In the study, the scientists analyzed saliva-derived DNA from three groups in Africa: central African Baka, southern African ‡Khomani San and southern African Himba. Each of these communities has its own complex evolutionary history and lives in distinct environments, contributing to rich variation in both genetic and epigenetic patterns, Gopalan said.

“African populations have more genetic diversity than the majority of populations that we tend to study in human genetics. Our hypothesis was that genetic variation can bias these predictive models in ways that haven’t been accounted for,” she said.  “It essentially means that the same level of DNA methylation can translate to a very different age prediction depending on your genotype.”

The researchers applied eight of the most commonly used clocks to the African populations. Almost all of the clocks showed significantly higher errors in at least one of the populations compared to publicly available DNA methylation data from European and Hispanic/Latino individuals.

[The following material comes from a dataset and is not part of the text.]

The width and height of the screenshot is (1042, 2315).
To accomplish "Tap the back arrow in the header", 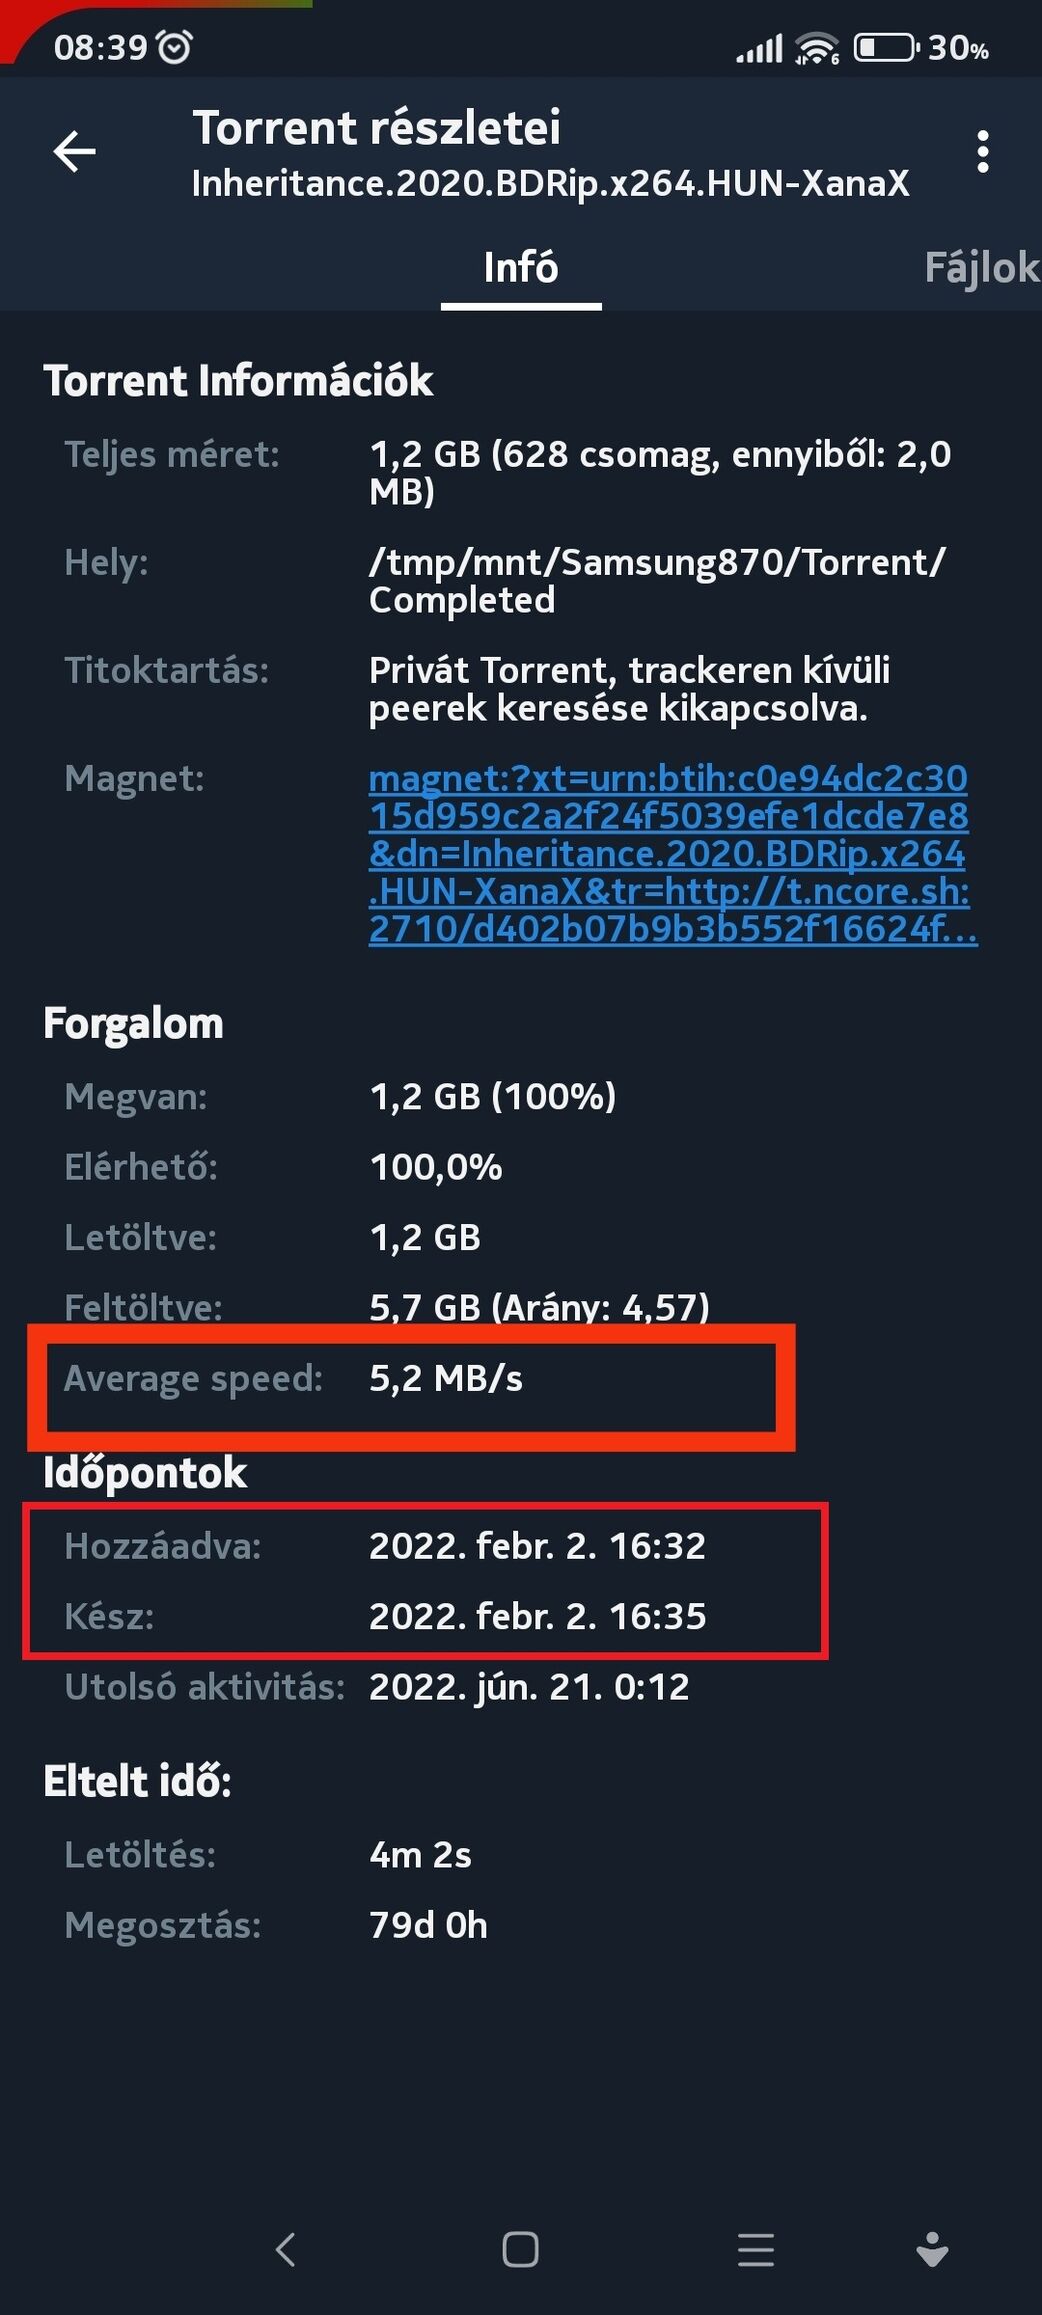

That’s because, depending on the specific clock, between one-fifth to nearly half of predictive sites are influenced by genetic variation. Many of these genetic variants are, in fact, only meaningfully variable in the African populations and are invariant in European populations.

When the researchers built new epigenetic clocks that deliberately avoided these genetically heritable sites, they found they could reduce error in the African cohorts while maintaining accuracy in the European and Hispanic/Latino samples.

“This study shows that we can’t necessarily take a model that was developed in one population and just apply it to another population and expect it to produce similar results,” Gopalan said. “Ideally, we would have better representation of global populations in our datasets so that we could build and train epigenetic clocks that perform better on everyone.”Detailed findings were published in the journal Communications Biology in an article titled, “Common DNA sequence variation influences epigenetic aging in African populations.”